** Dataset extract follows **

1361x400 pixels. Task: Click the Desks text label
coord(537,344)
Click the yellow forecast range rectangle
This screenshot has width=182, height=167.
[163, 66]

** End of Dataset extract **

→ Assignment: Please reproduce every record shown above, exactly as written.

→ Output below:
1361x400 pixels. Task: Click the Desks text label
coord(537,344)
Click the yellow forecast range rectangle
This screenshot has width=182, height=167.
[163, 66]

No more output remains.